--- start Entries supplied ---
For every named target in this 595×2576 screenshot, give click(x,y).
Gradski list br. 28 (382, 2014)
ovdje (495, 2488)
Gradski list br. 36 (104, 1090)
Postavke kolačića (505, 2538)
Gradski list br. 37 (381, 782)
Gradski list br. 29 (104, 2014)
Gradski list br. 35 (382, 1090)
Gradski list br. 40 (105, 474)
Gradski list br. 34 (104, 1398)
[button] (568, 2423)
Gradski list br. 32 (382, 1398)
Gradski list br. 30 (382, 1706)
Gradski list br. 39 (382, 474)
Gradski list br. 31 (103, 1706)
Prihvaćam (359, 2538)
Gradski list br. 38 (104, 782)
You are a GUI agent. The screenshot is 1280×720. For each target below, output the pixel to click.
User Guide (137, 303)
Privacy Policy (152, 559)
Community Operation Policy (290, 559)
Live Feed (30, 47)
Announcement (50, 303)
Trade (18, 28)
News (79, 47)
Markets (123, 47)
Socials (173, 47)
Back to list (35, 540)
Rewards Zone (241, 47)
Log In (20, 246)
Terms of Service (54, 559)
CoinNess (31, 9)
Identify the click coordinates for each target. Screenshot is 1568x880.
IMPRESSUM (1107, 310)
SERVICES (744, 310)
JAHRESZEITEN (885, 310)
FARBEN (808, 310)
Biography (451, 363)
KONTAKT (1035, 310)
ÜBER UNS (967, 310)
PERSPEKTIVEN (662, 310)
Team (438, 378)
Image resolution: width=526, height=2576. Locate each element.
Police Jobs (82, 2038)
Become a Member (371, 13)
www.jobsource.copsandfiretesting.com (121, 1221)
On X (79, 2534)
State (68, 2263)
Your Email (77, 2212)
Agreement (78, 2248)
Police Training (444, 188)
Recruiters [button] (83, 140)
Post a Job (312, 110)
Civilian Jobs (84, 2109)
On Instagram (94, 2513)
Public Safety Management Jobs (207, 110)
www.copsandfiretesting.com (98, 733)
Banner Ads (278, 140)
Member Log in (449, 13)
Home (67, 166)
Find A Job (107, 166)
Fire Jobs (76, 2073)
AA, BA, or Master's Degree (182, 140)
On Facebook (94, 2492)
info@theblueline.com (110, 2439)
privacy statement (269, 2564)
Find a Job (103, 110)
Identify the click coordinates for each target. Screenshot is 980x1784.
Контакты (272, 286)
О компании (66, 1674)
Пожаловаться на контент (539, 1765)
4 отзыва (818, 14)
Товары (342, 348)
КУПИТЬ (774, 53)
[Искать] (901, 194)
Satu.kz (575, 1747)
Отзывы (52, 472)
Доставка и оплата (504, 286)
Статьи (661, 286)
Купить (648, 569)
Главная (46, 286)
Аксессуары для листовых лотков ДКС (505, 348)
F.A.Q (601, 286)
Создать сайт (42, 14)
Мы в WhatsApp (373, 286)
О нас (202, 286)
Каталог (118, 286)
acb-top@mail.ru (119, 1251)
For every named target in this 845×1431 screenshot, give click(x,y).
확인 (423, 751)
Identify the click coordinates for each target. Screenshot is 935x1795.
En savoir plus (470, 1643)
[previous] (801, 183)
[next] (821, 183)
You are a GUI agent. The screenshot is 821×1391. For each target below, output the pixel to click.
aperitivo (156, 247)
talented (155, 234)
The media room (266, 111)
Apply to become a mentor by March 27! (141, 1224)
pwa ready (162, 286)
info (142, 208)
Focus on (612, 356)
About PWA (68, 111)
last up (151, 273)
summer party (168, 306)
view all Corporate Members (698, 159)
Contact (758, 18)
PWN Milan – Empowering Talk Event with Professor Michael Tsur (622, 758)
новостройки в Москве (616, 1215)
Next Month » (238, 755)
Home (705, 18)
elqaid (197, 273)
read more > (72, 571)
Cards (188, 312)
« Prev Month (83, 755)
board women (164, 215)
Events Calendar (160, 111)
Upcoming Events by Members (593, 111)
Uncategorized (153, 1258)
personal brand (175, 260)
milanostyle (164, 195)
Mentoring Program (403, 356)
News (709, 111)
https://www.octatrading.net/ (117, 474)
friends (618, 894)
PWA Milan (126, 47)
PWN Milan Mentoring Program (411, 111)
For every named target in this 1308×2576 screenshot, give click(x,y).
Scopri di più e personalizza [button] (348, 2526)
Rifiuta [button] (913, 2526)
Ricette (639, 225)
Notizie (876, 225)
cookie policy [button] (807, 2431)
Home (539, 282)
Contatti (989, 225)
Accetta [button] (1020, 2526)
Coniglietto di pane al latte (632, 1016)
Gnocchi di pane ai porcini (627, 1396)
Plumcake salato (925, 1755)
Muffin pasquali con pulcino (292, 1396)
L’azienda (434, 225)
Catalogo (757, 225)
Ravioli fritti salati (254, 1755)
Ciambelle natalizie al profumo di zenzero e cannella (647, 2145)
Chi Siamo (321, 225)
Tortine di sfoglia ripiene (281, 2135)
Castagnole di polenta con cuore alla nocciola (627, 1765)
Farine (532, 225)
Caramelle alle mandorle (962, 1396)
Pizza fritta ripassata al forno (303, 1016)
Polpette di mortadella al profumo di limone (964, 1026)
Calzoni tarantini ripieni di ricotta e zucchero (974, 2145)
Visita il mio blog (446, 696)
--- end Entries supplied ---
> _Exercise aim_:
Format every line of the data above as a Markdown table with two columns, Row and Data line, putting a running row number in Row and the line itself in Data line. Omit blank lines.

> _Task solution_:
| Row | Data line |
|---|---|
| 1 | For every named target in this 595×2576 screenshot, give click(x,y). |
| 2 | Gradski list br. 28 (382, 2014) |
| 3 | ovdje (495, 2488) |
| 4 | Gradski list br. 36 (104, 1090) |
| 5 | Postavke kolačića (505, 2538) |
| 6 | Gradski list br. 37 (381, 782) |
| 7 | Gradski list br. 29 (104, 2014) |
| 8 | Gradski list br. 35 (382, 1090) |
| 9 | Gradski list br. 40 (105, 474) |
| 10 | Gradski list br. 34 (104, 1398) |
| 11 | [button] (568, 2423) |
| 12 | Gradski list br. 32 (382, 1398) |
| 13 | Gradski list br. 30 (382, 1706) |
| 14 | Gradski list br. 39 (382, 474) |
| 15 | Gradski list br. 31 (103, 1706) |
| 16 | Prihvaćam (359, 2538) |
| 17 | Gradski list br. 38 (104, 782) |
| 18 | You are a GUI agent. The screenshot is 1280×720. For each target below, output the pixel to click. |
| 19 | User Guide (137, 303) |
| 20 | Privacy Policy (152, 559) |
| 21 | Community Operation Policy (290, 559) |
| 22 | Live Feed (30, 47) |
| 23 | Announcement (50, 303) |
| 24 | Trade (18, 28) |
| 25 | News (79, 47) |
| 26 | Markets (123, 47) |
| 27 | Socials (173, 47) |
| 28 | Back to list (35, 540) |
| 29 | Rewards Zone (241, 47) |
| 30 | Log In (20, 246) |
| 31 | Terms of Service (54, 559) |
| 32 | CoinNess (31, 9) |
| 33 | Identify the click coordinates for each target. Screenshot is 1568x880. |
| 34 | IMPRESSUM (1107, 310) |
| 35 | SERVICES (744, 310) |
| 36 | JAHRESZEITEN (885, 310) |
| 37 | FARBEN (808, 310) |
| 38 | Biography (451, 363) |
| 39 | KONTAKT (1035, 310) |
| 40 | ÜBER UNS (967, 310) |
| 41 | PERSPEKTIVEN (662, 310) |
| 42 | Team (438, 378) |
| 43 | Image resolution: width=526, height=2576. Locate each element. |
| 44 | Police Jobs (82, 2038) |
| 45 | Become a Member (371, 13) |
| 46 | www.jobsource.copsandfiretesting.com (121, 1221) |
| 47 | On X (79, 2534) |
| 48 | State (68, 2263) |
| 49 | Your Email (77, 2212) |
| 50 | Agreement (78, 2248) |
| 51 | Police Training (444, 188) |
| 52 | Recruiters [button] (83, 140) |
| 53 | Post a Job (312, 110) |
| 54 | Civilian Jobs (84, 2109) |
| 55 | On Instagram (94, 2513) |
| 56 | Public Safety Management Jobs (207, 110) |
| 57 | www.copsandfiretesting.com (98, 733) |
| 58 | Banner Ads (278, 140) |
| 59 | Member Log in (449, 13) |
| 60 | Home (67, 166) |
| 61 | Find A Job (107, 166) |
| 62 | Fire Jobs (76, 2073) |
| 63 | AA, BA, or Master's Degree (182, 140) |
| 64 | On Facebook (94, 2492) |
| 65 | info@theblueline.com (110, 2439) |
| 66 | privacy statement (269, 2564) |
| 67 | Find a Job (103, 110) |
| 68 | Identify the click coordinates for each target. Screenshot is 980x1784. |
| 69 | Контакты (272, 286) |
| 70 | О компании (66, 1674) |
| 71 | Пожаловаться на контент (539, 1765) |
| 72 | 4 отзыва (818, 14) |
| 73 | Товары (342, 348) |
| 74 | КУПИТЬ (774, 53) |
| 75 | [Искать] (901, 194) |
| 76 | Satu.kz (575, 1747) |
| 77 | Отзывы (52, 472) |
| 78 | Доставка и оплата (504, 286) |
| 79 | Статьи (661, 286) |
| 80 | Купить (648, 569) |
| 81 | Главная (46, 286) |
| 82 | Аксессуары для листовых лотков ДКС (505, 348) |
| 83 | F.A.Q (601, 286) |
| 84 | Создать сайт (42, 14) |
| 85 | Мы в WhatsApp (373, 286) |
| 86 | О нас (202, 286) |
| 87 | Каталог (118, 286) |
| 88 | acb-top@mail.ru (119, 1251) |
| 89 | For every named target in this 845×1431 screenshot, give click(x,y). |
| 90 | 확인 (423, 751) |
| 91 | Identify the click coordinates for each target. Screenshot is 935x1795. |
| 92 | En savoir plus (470, 1643) |
| 93 | [previous] (801, 183) |
| 94 | [next] (821, 183) |
| 95 | You are a GUI agent. The screenshot is 821×1391. For each target below, output the pixel to click. |
| 96 | aperitivo (156, 247) |
| 97 | talented (155, 234) |
| 98 | The media room (266, 111) |
| 99 | Apply to become a mentor by March 27! (141, 1224) |
| 100 | pwa ready (162, 286) |
| 101 | info (142, 208) |
| 102 | Focus on (612, 356) |
| 103 | About PWA (68, 111) |
| 104 | last up (151, 273) |
| 105 | summer party (168, 306) |
| 106 | view all Corporate Members (698, 159) |
| 107 | Contact (758, 18) |
| 108 | PWN Milan – Empowering Talk Event with Professor Michael Tsur (622, 758) |
| 109 | новостройки в Москве (616, 1215) |
| 110 | Next Month » (238, 755) |
| 111 | Home (705, 18) |
| 112 | elqaid (197, 273) |
| 113 | read more > (72, 571) |
| 114 | Cards (188, 312) |
| 115 | « Prev Month (83, 755) |
| 116 | board women (164, 215) |
| 117 | Events Calendar (160, 111) |
| 118 | Upcoming Events by Members (593, 111) |
| 119 | Uncategorized (153, 1258) |
| 120 | personal brand (175, 260) |
| 121 | milanostyle (164, 195) |
| 122 | Mentoring Program (403, 356) |
| 123 | News (709, 111) |
| 124 | https://www.octatrading.net/ (117, 474) |
| 125 | friends (618, 894) |
| 126 | PWA Milan (126, 47) |
| 127 | PWN Milan Mentoring Program (411, 111) |
| 128 | For every named target in this 1308×2576 screenshot, give click(x,y). |
| 129 | Scopri di più e personalizza [button] (348, 2526) |
| 130 | Rifiuta [button] (913, 2526) |
| 131 | Ricette (639, 225) |
| 132 | Notizie (876, 225) |
| 133 | cookie policy [button] (807, 2431) |
| 134 | Home (539, 282) |
| 135 | Contatti (989, 225) |
| 136 | Accetta [button] (1020, 2526) |
| 137 | Coniglietto di pane al latte (632, 1016) |
| 138 | Gnocchi di pane ai porcini (627, 1396) |
| 139 | Plumcake salato (925, 1755) |
| 140 | Muffin pasquali con pulcino (292, 1396) |
| 141 | L’azienda (434, 225) |
| 142 | Catalogo (757, 225) |
| 143 | Ravioli fritti salati (254, 1755) |
| 144 | Ciambelle natalizie al profumo di zenzero e cannella (647, 2145) |
| 145 | Chi Siamo (321, 225) |
| 146 | Tortine di sfoglia ripiene (281, 2135) |
| 147 | Castagnole di polenta con cuore alla nocciola (627, 1765) |
| 148 | Farine (532, 225) |
| 149 | Caramelle alle mandorle (962, 1396) |
| 150 | Pizza fritta ripassata al forno (303, 1016) |
| 151 | Polpette di mortadella al profumo di limone (964, 1026) |
| 152 | Calzoni tarantini ripieni di ricotta e zucchero (974, 2145) |
| 153 | Visita il mio blog (446, 696) |